[Raymond Hettinger, on lazy string cat]
... With little effort on the C side, there is an opportunity to be the first dynamic language with O(n) behavior for serial string concatenations -- one less thing to teach, one step towards scalability.
Perl has mutable strings, and appending is done in-place. I don't know whether they do all the memory mgmt tricks needed to guarantee worst-case linear behavior, but in practice stuff like this doesn't visibly slow down as time goes on (while it slows down dramatically in Python): $a = 'x'; while (1) { $a .= 'x'; if (length($a) % 1000 == 0) { print length($a), "\n"; } } Icon has immutable strings, but append-a-bunch-of-stuff-to-a-new-string is *often* linear-time there too. That's an implementation trick, relying on a compacting garbage collector so that new allocations are done just by incrementing the high-water mark at the end of the current free area. In practice it often turns out to be the case that catenating strings a & b into a finds a and b to be the "last two" memory regions allocated, and then the total cost of catenation is building a new (fixed-size) string descriptor, spanning the combined regions. So a compacting garbage collector, the internal use of string descriptors, and *not* sticking a NUL byte on the end of strings all conspire to make this possible. Java uses mutable string buffers under the covers, so avoids quadratic-time behavior too. The compiler conspires to make that happen. Python isn't unique in having a problem to solve here, but it's not the first to think of it either.

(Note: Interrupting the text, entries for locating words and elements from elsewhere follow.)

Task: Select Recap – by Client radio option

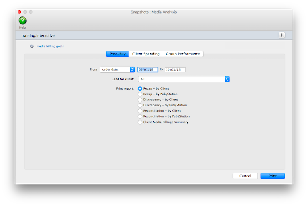Action: tap(140, 88)
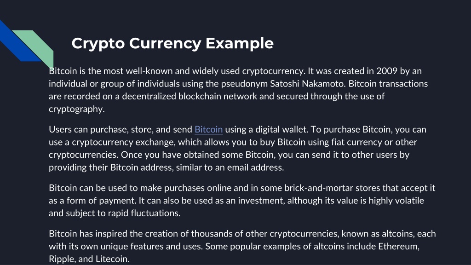471x265 pixels.
Task: Click the word 'Example' in the title
Action: pos(240,44)
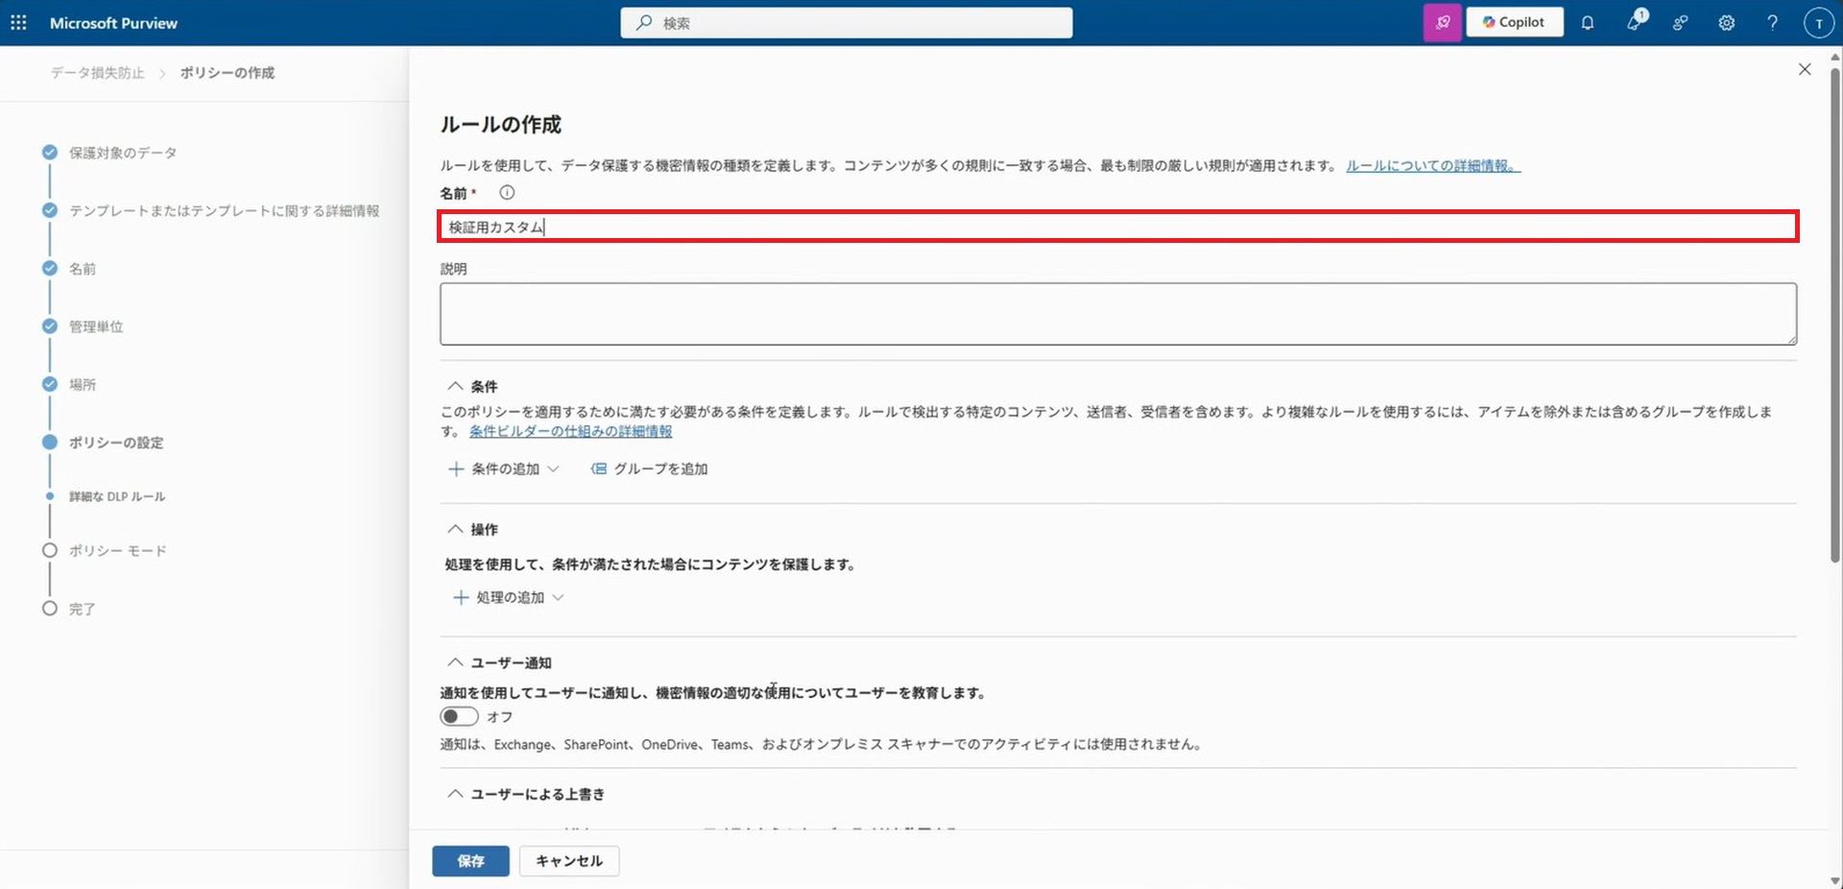Open the user account avatar
This screenshot has height=889, width=1843.
(1818, 22)
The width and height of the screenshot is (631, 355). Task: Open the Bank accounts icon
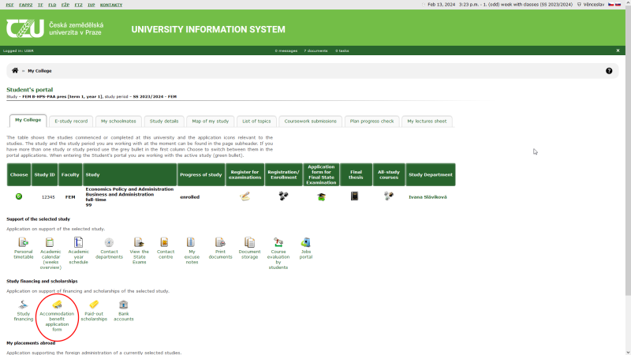coord(123,305)
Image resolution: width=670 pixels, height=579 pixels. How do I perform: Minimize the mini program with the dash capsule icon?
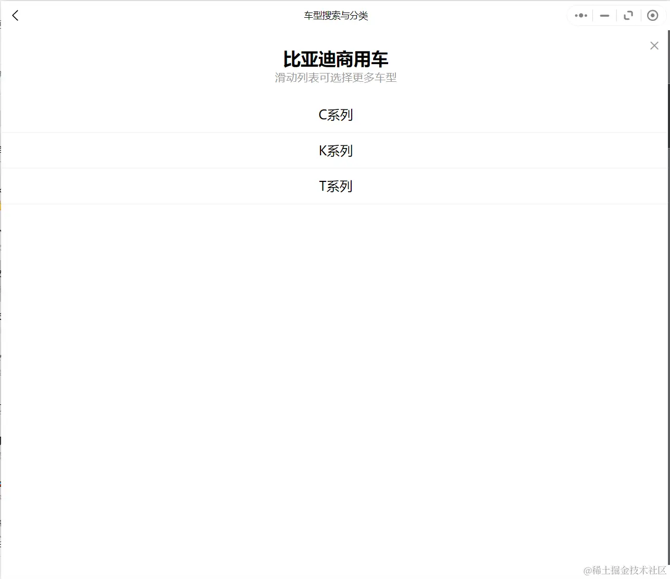tap(604, 15)
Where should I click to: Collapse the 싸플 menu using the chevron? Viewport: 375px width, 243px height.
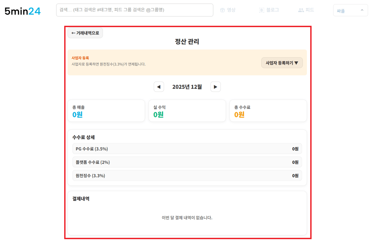(362, 10)
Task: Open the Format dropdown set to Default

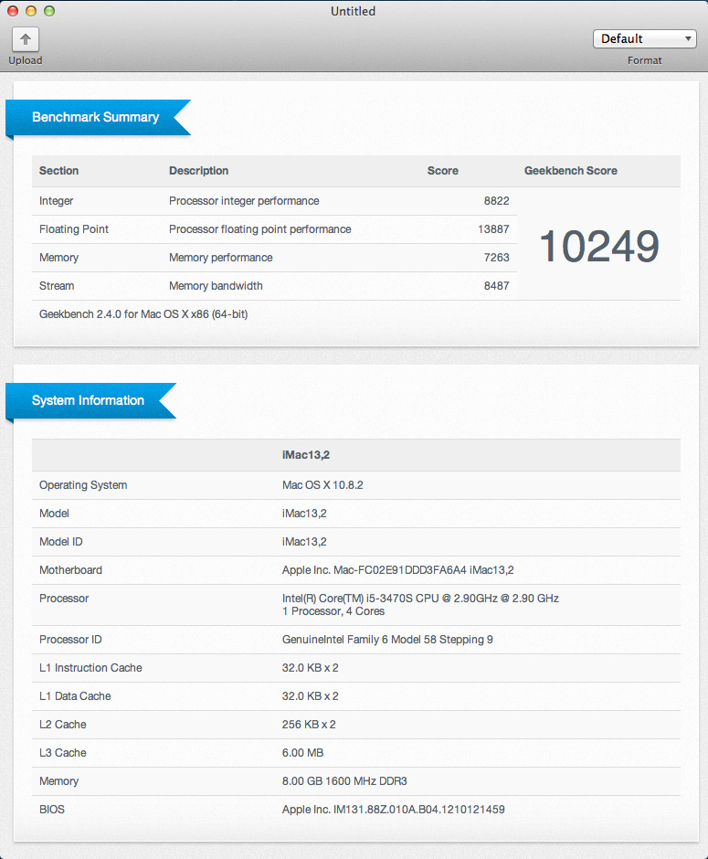Action: (644, 38)
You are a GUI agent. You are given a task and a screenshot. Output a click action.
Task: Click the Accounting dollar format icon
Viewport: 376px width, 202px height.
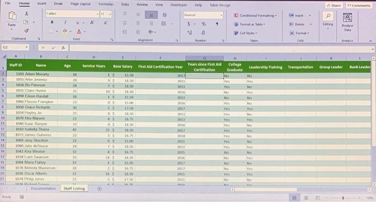pyautogui.click(x=189, y=24)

But wait, I think it won't fly at all unless you make ob_sval a pointer to separately allocated memory. Otherwise, how could _autojoin() possibly "fix" the string without allocating the memory for it?
PyString_Resize().
There isn't such a thing. The function you're thinking of is _PyString_Resize(), and it's in the private API for good reason: it's dangerous, *because* it can need to move the string object. Note that the implementation aborts unless the refcount on the string object is 1. It's intended to be used internally, and with no possibility of Python-level code "seeing" a string object between the time it's created and the time _PyString_Resize() returns.
... That being said, I didn't miss that you hate the idea, so I'll craft a recipe and drop it :-(
Because of the prohibition against relocating visible Python objects, this isn't so easy to worm around in Python. "".join(strings) is just a rite of Python passage.